Sequential activation of store-operated currents in human gingival keratinocytes.

Calcium ion store-activated currents in undifferentiated human gingival keratinocytes were measured with the whole cell patch clamp and fura techniques. Thapsigargin or intracellular inositol 1,4,5-trisphosphate and BAPTA rapidly induced an early transient current with I(CRAC) (calcium release activated calcium ion current) characteristics, and several later, larger sustained currents that depended on the mode of store depletion. Thapsigargin activated two currents within minutes of I(CRAC) activation. The first was a nonspecific cation current, I(NSC). A second conducted Na+ and Cs+, and was partially inhibited by thapsigargin (INa1).
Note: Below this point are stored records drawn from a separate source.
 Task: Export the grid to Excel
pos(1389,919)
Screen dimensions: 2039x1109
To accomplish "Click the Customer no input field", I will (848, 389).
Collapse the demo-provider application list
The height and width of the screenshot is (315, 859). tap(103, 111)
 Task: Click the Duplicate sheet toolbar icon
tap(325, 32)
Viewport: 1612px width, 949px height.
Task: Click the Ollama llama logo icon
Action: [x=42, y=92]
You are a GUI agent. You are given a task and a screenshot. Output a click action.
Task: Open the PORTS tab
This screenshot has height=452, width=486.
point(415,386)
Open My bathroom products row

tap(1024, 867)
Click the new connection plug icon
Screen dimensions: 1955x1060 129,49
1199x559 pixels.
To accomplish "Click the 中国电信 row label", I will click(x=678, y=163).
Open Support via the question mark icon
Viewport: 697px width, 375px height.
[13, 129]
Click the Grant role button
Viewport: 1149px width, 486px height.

Dialysis with inositol 1,4,5-trisphosphate and BAPTA induced a later current that also conducted Na+ and Cs+, but was inhibited by extracellular calcium ion (INa2), with properties consistent with an epithelial Na+ channel current in some cells, and a calcium ion-insensitive Na+ current (INa3). Comparison of thapsigargin-evoked current changes with fura-2/AM results from separate cells indicated that both the I(CRAC) and the later, larger calcium ion conducting currents contributed to changes in intracellular calcium ion concentration, and likely play important parts in calcium ion signaling in undifferentiated keratinocytes.